Ich persönlich brauche das nicht mehr. Offensichtlich kann ich alleine ins Restaurant gehen, alleine reisen und all das auch gut finden. Das Alleinsein deshalb grundsätzlich als “Glück” zu verklären und die “Zeit allein” von vornherein als Phase zu definieren, ist mir trotzdem zu wenig. Es hinterlässt den Eindruck, dass auf das Gefühl der Einsamkeit ein instagrammable Label geklebt werden soll – wird schon, geht auch wieder vorbei, und sieht doch eigentlich ganz nett aus hier mit den Blumen. Ich kann der Autorin daraus keinen Vorwurf machen: es ist eben so in ihrem Leben. Ihre Perspektive ist valide. Sie deckt nur nicht das ab, was mich interessiert.

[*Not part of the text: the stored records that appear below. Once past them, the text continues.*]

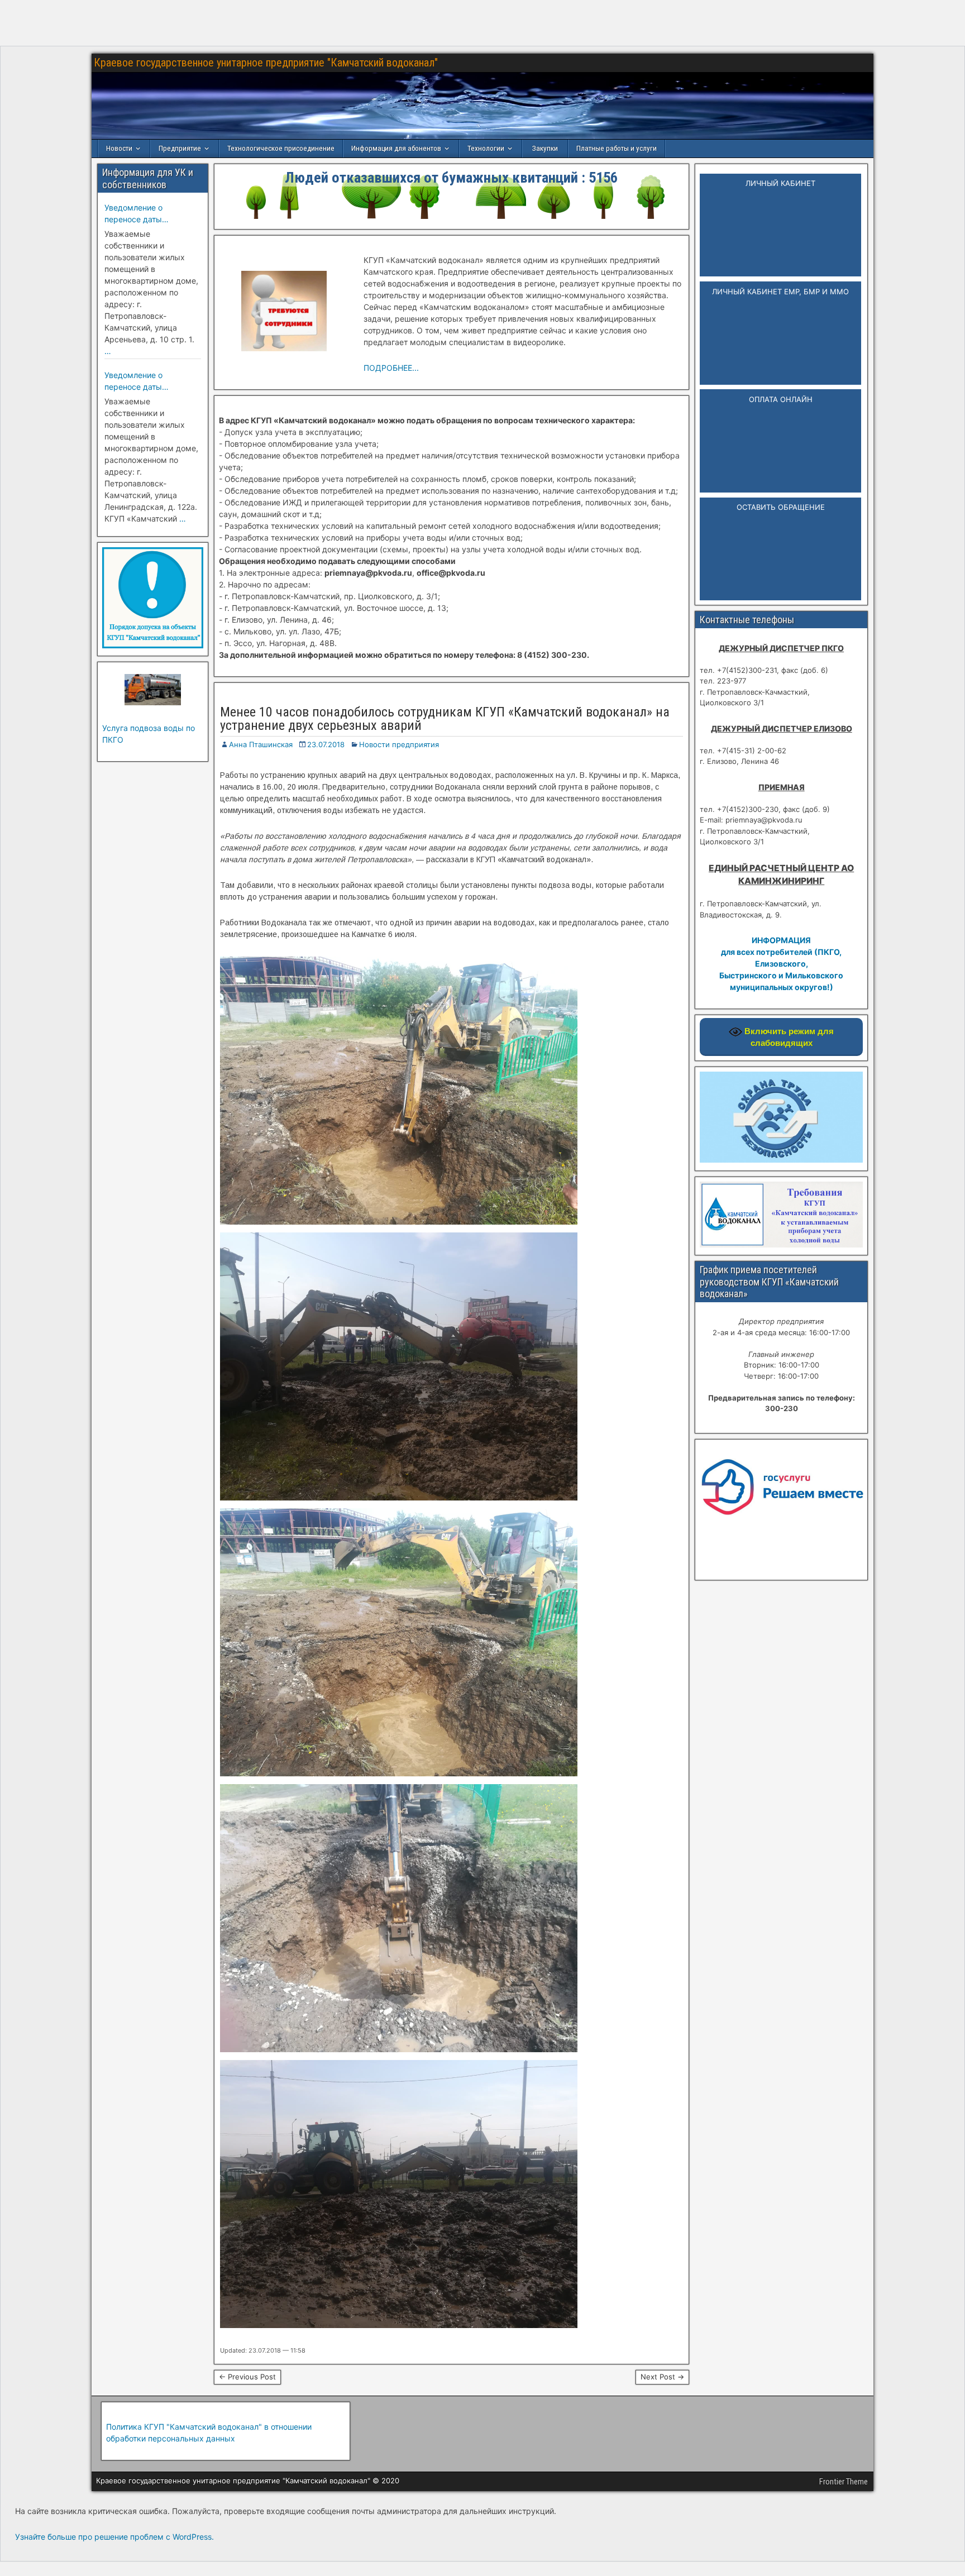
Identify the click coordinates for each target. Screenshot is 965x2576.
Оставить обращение (781, 507)
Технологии (485, 148)
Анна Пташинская (261, 744)
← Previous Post (247, 2376)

Ich wünsche mir mehr Berichte von Frauen, die alleine sind und damit langfristig umgehen. Ich will wissen, wie es ist, sich dafür zu entscheiden. Ich will die Perspektive von Katja Kullmann, die Ü40 realisiert, dass ihr Beziehungsstatus keine Phase mehr ist. Ich will die Inspiration von Deborah Levy, die Ü60 davon träumt, jeden Morgen neben ihrem eigenen Haus schwimmen zu gehen. Ich will wissen, wie es wäre, längerfristig allein zu sein. Und in meiner Überzeugung bestärkt werden, dass das manchmal sicher ein einsames, aber garantiert kein bemitleidenswertes Leben wäre.